Bei diesen Menschen wirkt die Corona-Impfung schlechter

Experten klären auf

Bei diesen Menschen wirkt die Corona-Impfung schlechter

Experten gehen davon aus, dass etliche Menschen trotz Impfung keinen ausreichenden Immunschutz haben. 

Die in der EU zugelassenen Corona-Impfstoffe haben allesamt eine hohe Wirksamkeit gegen schwere Covid-19-Verläufe. Wie bei Vakzinen gegen andere Krankheiten ist jedoch kein hundertprozentiger Schutz möglich. In Österreich wurden bisher etwa 80 Covid-Fälle bei Vollimmunisierten gemeldet, 20 Personen erkrankten schwer.

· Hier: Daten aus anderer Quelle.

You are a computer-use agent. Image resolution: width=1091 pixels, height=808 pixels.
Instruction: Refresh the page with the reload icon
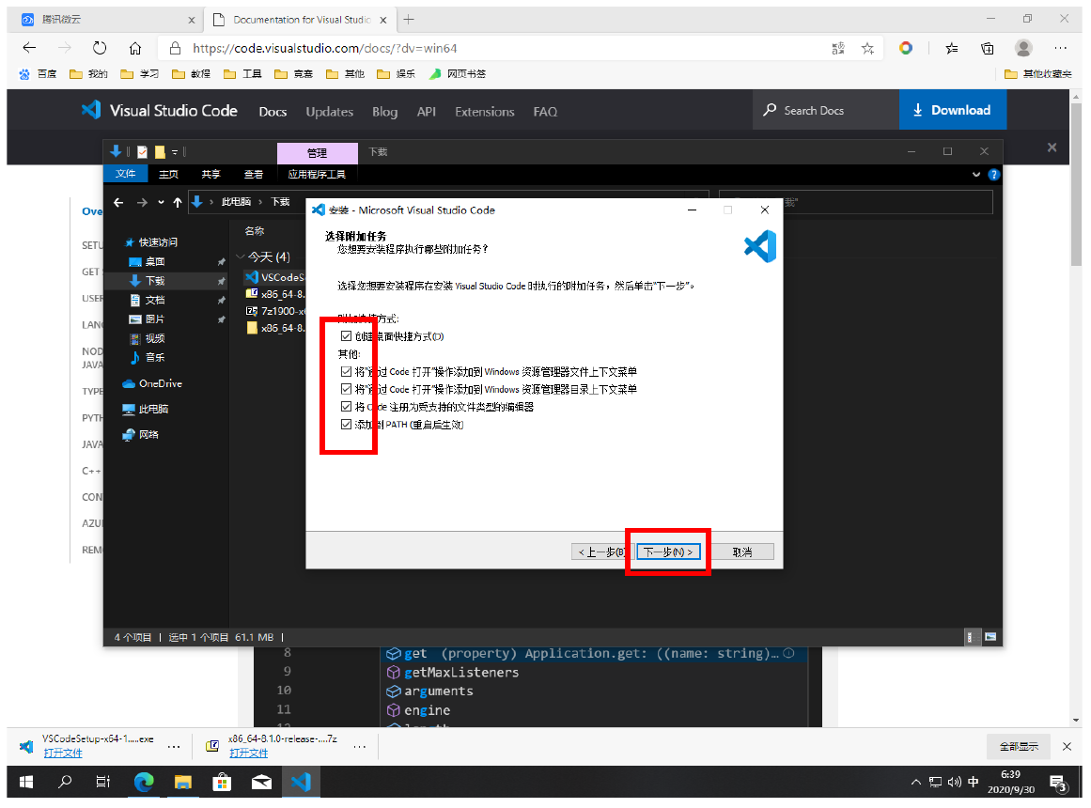[x=100, y=48]
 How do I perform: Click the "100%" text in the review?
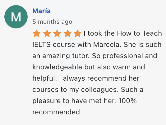(127, 101)
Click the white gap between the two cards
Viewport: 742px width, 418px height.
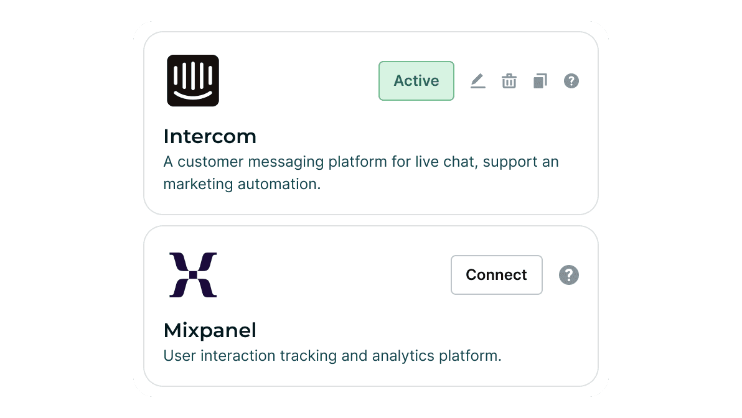(371, 220)
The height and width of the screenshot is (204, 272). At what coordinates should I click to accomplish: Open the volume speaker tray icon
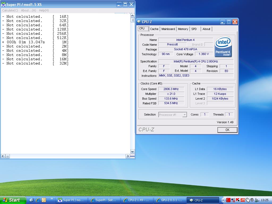point(252,200)
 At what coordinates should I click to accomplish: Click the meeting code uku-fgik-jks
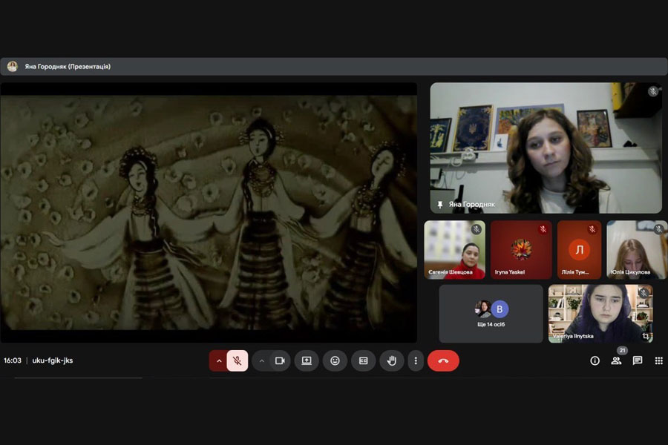pos(53,360)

Etliche Menschen betroffen

Die Ständige Impfkommission (Stiko) in Deutschland geht davon aus, dass es etliche Menschen gibt, die keinen oder nur einen unzureichenden Immunschutz aufbauen. „Es gibt inzwischen mehrere Studien, die zeigen, dass die Impfung gegen Covid-19 bei Menschen, deren Immunsystem medikamentös gebremst wird, nicht so gut wirkt wie bei anderen“, so Stiko-Chef Thomas Mertens im Interview mit der Funke Mediengruppe.

Betroffen sind etwa Krebspatienten oder Menschen nach einer Organtransplantation. Auch bei Rheumapatienten ist die Immunsuppression reduziert, so der Experte. Man könne derzeit aber noch nicht abschätzen, wie viele Menschen betroffen sind. „Wir müssen aber davon ausgehen, dass es nicht nur Einzelfälle sind“, so Mertens.

Wichtig sei es deshalb, das Ansteckungsrisiko für gefährdete Gruppen so gut wie möglich zu verringern. Geklärt werden müsse auch, wann eine Auffrischung notwendig ist.